Baker Street eliminates all other single points of global failure as well. If a local microservice instance goes down but its container remains active, then its corresponding Watson instance will inform the central directory to remove it from rotation, and all of the load balancers will be notified to remove that instance from their list of available nodes. If an entire client environment goes down, the Watson discovery service may not have a chance to notify the Datawire Directory directly, but the messaging link between the two will also go down and the directory service will notify the interested Sherlock systems that the instance is down. Basically, no matter the circumstances, even though a few connections may be lost, the system as a whole should remain functional because the majority of instances still work and still have access to their local load balancer containing information that is still mostly up to date.
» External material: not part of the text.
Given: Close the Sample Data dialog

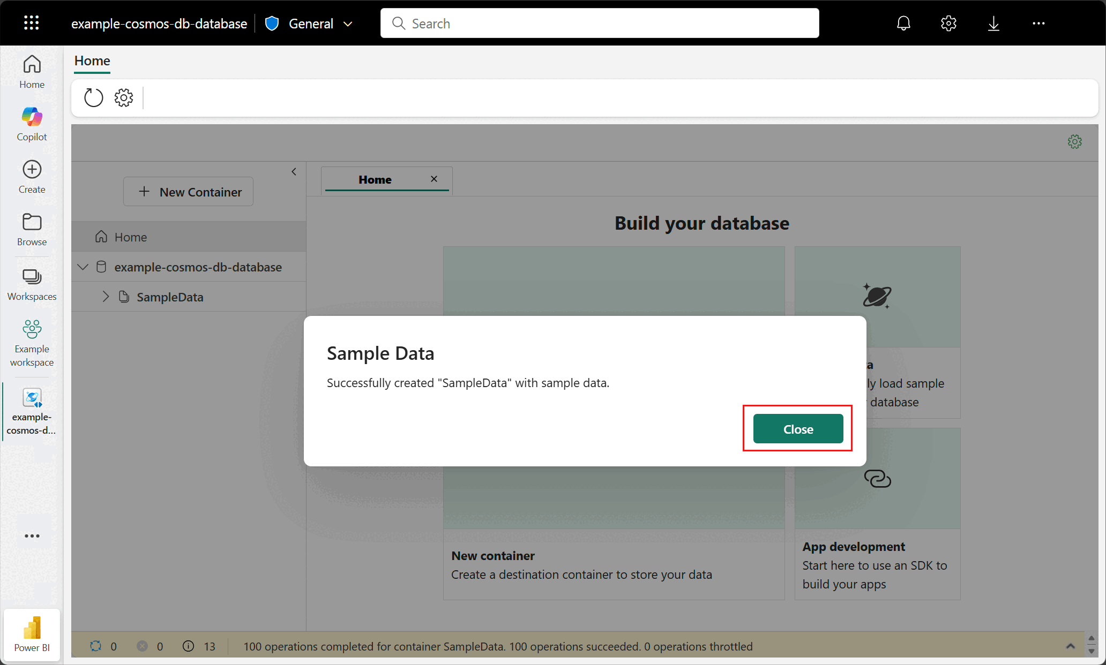Looking at the screenshot, I should 797,429.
One possible argument against using client-side load balancing is the effectiveness of actually balancing usage of a service across the entire global network of instances. Each load balancer will distribute connections more-or-less evenly across the whole system and over time the global traffic should be evenly distributed, but in theory nothing prevents each local load balancer from randomly deciding to send its next connection to the same instance as all of the other load balancers in the system and overloading that instance. The odds of this happening are low, especially in large distributed systems, and in practice this does not seem to happen. If you are particularly concerned about this possibility, it is easy to combat by designing the service discovery used by the local load balancers so that the load balancers give a slight bias to nearby instances.
The approach used by Baker Street has been used in numerous cloud deployments, including Airbnb’s SmartStack and Yelp. Baker Street builds on these architectures, but with an emphasis on simplicity and usability by employing a streamlined installation and configuration process using sensible defaults. The result is an efficient load balancer that is reliable, automatically scales and is easy to manage.